So what about pellet smokers?  On paper, it sounds like a good solution....burning pellets are wood, plus temp control can be done much easier on some smokers.  Does anyone here have any experience with pellet smokers or have any suggestions for one?

By all means, please keep all the suggestions or opinions coming.  Smoking has become one of my favorite things to do.  I just want to do more of it!


----------



## fwismoker (Jun 6, 2013)

Nothing wrong with pellet smokers but if temp control is a biggy to you then an ATC (automatic temp controller)  on a WSM/UDS will do as good or better then a pellet smoker will do.  Heck i'm using my WSM mini right now and it's keeping rock solid temps with no controller.  You've just had experience with cheaper smokers...you'll be in for a treat with a WSM or drum.


----------



## djtech2k (Jun 6, 2013)

Thanks.

I have not spoken to anyone with a pellet smoker, so that's why I have been asking about it. 

So what kind of cost would a good ATC cost and how does it work?  Is that the fan thing that blows air on the fire?  Does it require mods?

So as of now, WSM and the UDS are the 2 recommendations.  The WSM is definitely still on my list, but I am still looking other good alternatives.  Is there a good single site that has a bunch of various smokers to compare?


----------



## djtech2k (Jun 6, 2013)

Also, I have a question about how pellet smokers work.  Is it simply that you load it with pellets, light it, and go?  For example, do the pellets provide the heat and the smoke or do you do something else to provide the smoke?


----------



## daveomak (Jun 7, 2013)

djtech2k said:


> Thanks.
> 
> I have not spoken to anyone with a pellet smoker, so that's why I have been asking about it.
> 
> ...


Auto Temp Controllers run from $200 or so and up....  they are made for SFB smokers, webers, UDS, you name it... anything that burns charcoal, lump or regular firewood....   a fan blows on the fire, temp is read and the fan speeds up or slows down.... as far as I know...


djtech2k said:


> Also, I have a question about how pellet smokers work.  Is it simply that you load it with pellets, light it, and go?  For example, do the pellets provide the heat and the smoke or do you do something else to provide the smoke?


Pellet smokers like RecTec have ATC built into them....  adjusts the auger feed and air supply and control the temp....  I think they need smoker grade pellets... I don't think you should use home heating pellets in them...  They sound pretty cool, reading the literature....


----------



## fwismoker (Jun 7, 2013)

DaveOmak said:


> Auto Temp Controllers run from $200 or so and up....  they are made for SFB smokers, webers, UDS, you name it... anything that burns charcoal, lump or regular firewood....   a fan blows on the fire, temp is read and the fan speeds up or slows down.... as far as I know...


That is not correct on the cost range of the ATC's.   I have a BBQGuru PartyQ that is $ 129 and works for smaller pits, battery operated and portable.  It's a smaller  5 cfm fan but works on a smaller offset i run, kettle, and my UDS great.

I also have a PitMaster IQ that costs $ 140, it works awesome and has multi speed 15 cfm fan and can handle small to larger pits.

Both temp controllers depending on what you're cooking will keep your pit w/ in 0-10 degrees plus or minus easily and that's using lump....tighter ranges with KB


----------



## themule69 (Jun 7, 2013)

Lets start by saying i own a MES. IMHO if you want something that cooks like a MES but burns something.
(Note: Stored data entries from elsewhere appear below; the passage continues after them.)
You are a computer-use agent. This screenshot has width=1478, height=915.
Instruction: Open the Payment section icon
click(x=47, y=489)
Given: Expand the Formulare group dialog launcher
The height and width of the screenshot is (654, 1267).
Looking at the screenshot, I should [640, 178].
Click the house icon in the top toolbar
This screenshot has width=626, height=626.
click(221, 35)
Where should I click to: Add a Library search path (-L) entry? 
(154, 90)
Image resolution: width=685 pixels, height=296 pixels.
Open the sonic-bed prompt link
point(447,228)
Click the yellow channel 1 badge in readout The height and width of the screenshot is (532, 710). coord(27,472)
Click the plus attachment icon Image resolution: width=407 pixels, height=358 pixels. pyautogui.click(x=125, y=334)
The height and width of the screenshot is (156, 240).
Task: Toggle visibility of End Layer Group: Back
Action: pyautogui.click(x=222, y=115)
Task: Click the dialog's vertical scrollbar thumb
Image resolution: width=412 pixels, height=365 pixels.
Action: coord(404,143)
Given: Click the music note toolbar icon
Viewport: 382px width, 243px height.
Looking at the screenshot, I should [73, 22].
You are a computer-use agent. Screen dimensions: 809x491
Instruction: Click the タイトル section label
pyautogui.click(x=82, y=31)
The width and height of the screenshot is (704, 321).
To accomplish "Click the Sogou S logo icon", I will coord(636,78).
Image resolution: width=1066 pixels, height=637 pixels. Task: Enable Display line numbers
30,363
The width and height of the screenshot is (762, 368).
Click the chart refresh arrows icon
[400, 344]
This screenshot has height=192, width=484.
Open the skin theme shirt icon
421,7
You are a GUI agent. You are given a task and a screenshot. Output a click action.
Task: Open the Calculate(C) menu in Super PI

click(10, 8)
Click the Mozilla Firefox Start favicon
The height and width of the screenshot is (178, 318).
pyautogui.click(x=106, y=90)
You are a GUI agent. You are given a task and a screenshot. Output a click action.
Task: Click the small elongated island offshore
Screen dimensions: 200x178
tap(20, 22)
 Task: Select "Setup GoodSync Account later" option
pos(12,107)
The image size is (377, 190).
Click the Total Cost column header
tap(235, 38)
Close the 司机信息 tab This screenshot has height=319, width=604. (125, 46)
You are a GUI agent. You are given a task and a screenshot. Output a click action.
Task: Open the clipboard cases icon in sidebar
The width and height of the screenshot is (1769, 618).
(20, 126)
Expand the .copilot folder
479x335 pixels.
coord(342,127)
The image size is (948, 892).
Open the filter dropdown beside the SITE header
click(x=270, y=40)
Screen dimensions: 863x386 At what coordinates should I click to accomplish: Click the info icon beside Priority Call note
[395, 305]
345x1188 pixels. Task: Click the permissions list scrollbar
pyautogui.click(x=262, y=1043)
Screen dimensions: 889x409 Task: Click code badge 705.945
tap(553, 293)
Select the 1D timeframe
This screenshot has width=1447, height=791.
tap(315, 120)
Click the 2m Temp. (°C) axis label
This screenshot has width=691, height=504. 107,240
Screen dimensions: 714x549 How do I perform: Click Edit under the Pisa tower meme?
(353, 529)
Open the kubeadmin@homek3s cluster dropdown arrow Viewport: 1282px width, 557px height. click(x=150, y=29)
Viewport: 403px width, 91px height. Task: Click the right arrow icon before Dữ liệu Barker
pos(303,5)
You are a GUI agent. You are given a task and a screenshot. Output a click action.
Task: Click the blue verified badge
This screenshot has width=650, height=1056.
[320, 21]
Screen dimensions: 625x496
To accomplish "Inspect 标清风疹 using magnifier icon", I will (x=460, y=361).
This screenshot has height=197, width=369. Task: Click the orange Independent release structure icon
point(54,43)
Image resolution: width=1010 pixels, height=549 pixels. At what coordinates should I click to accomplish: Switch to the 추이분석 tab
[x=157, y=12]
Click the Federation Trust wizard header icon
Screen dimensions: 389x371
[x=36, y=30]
You don't have to tend to it. My suggestion is BEG or one of the other knock offs. You can get a knock off for $500. Light it dial it in and go to bed. needs no mods. works great right out of the box. very easy learning curve. Will smoke low and slow. or 750 deg.

I also have a UDS that will hold temp for  a long time hands off.

The WSM also works great.

Happy smoken.

David


----------



## daveomak (Jun 7, 2013)

FWIsmoker said:


> DaveOmak said:
> 
> 
> > Auto Temp Controllers run from $200 or so and up....  they are made for SFB smokers, webers, UDS, you name it... anything that burns charcoal, lump or regular firewood....   a fan blows on the fire, temp is read and the fan speeds up or slows down.... as far as I know...
> ...


FWI, morning.....  Sorry I erred.... I chose the manufacturer,s web site to quote.....

controller $115... Least expensive model... 

adapter and fan for your specific smoker. $92.....  small universal model

Extra long temp probe  $6...    

$213 to start....  plus shipping and taxes, (if applicable as long as we are trying to be very accurate)

The above was the least expensive complete unit on the manufacturers website.... 

I suppose other places sell for less.....  

I suppose I could have searched the web for the lowest price available....  

Choosing the manufacturer, I thought, was the best option for answering the members question....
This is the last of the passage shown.